羟考酮复合罗哌卡因硬膜外分娩镇痛的临床效果

Clinical effect of oxycodone combined with ropivacaine for epidural labor analgesia

  • 摘要: 目的 比较羟考酮复合罗哌卡因与舒芬太尼复合罗哌卡因在硬膜外分娩镇痛中的有效性与安全性。 方法 选取80例单胎妊娠的孕周≥37周的产妇为研究对象,随机分为对照组和观察组,每组40例。对照组采用0.5 μg/mL舒芬太尼复合0.08%罗哌卡因8 mL行硬膜外分娩镇痛,观察组采用0.2 mg/mL羟考酮复合0.08%罗哌卡因行硬膜外分娩镇痛。
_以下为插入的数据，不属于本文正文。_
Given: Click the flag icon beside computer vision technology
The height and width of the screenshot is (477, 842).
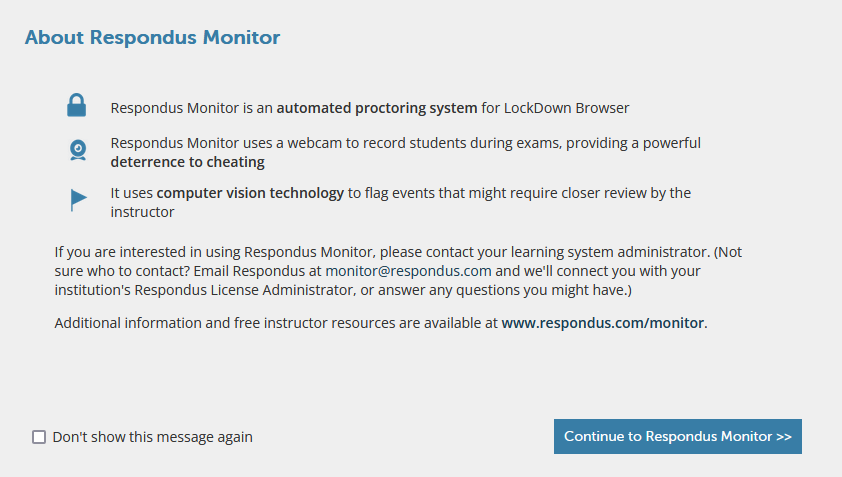Looking at the screenshot, I should (x=78, y=200).
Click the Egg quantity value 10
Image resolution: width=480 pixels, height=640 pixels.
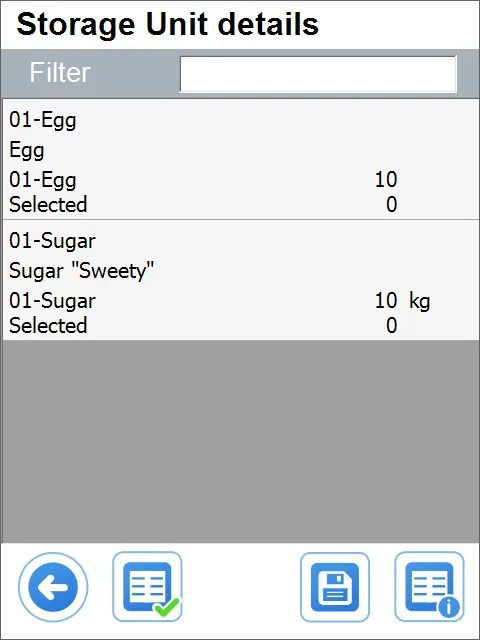coord(386,180)
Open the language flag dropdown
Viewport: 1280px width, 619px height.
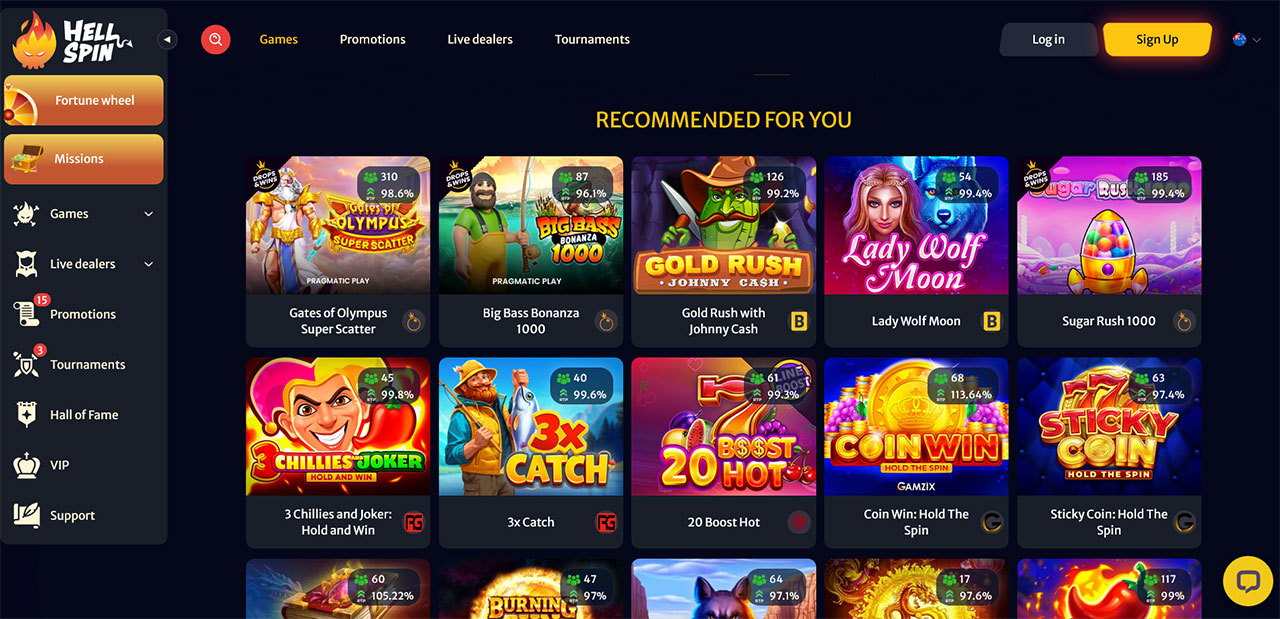(x=1247, y=40)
比较2组镇痛起效时间、首次镇痛持续时间、自控镇痛泵追加给药次数、会阴侧切缝合时局麻药使用率、产妇满意度及配合度、产妇不良反应、新生儿Apgar评分及脐动脉血pH值。 结果 与对照组比较,观察组镇痛时间长,爆发痛发生率低,自控镇痛泵追加给药次数少,会阴侧切缝合时局麻药使用率低,孕妇满意度与配合度高,差异均有统计学意义(P<0.05); 观察组高血压发生率低于对照组,皮肤瘙痒发生率高于对照组,差异均有统计学意义(P<0.05); 2组新生儿Apgar评分、脐动脉血pH值比较,差异无统计学意义(P>0.05)。 结论 羟考酮复合罗哌卡因硬膜外分娩镇痛的效果及持续时间优于舒芬太尼复合罗哌卡因,且不会对新生儿安全造成不良影响。

     

    Abstract: Objective To compare the efficacy and safety of oxycodone combined with ropivacaine and sufentanyl combined with ropivacaine in epidural labor analgesia. Methods Eighty pregnant women with gestational age ≥37 weeks and single pregnancy were recruited, and were randomly divided into control group and observation group. The control group(n=40)adopted 0.5 μg/mL sufentanil combined with 0.08%ropivacaine for 8 mL for epidural labor analgesia and observation group(n=40)received 0.2 mg/mL oxycodone combined with 0.08%ropivacaine for epidural labor analgesia. The onset time of analgesia, duration of initial analgesia, additional times of analgesia pump, application rate of local anesthetics during suturing in perineotomy, maternal satisfaction and coordination degree, maternal adverse reactions, newborn Apgar score, umbilical arterial blood pH value were compared between the two groups. Results Compared with control group, observation group had a longer analgesia time, a lower incidence of pain outbreak, a less number of additional analgesia pump, a lower rate of additional application of local anesthetics, and a higher degree of satisfaction and coordination among pregnant women(P<0.05). The incidence of hypertension was significantly higher,and incidence of pruritus in the observation group was significantly lower than that in control group(P<0.05). There were no significant differences in Apgar score and pH value of umbilical artery between the two groups(P>0.05). Conclusion Oxycodone combined with ropivacaine for epidural labor analgesia has better effect and duration than sufentanil combined with ropivacaine, and has no adverse effects on neonatal safety.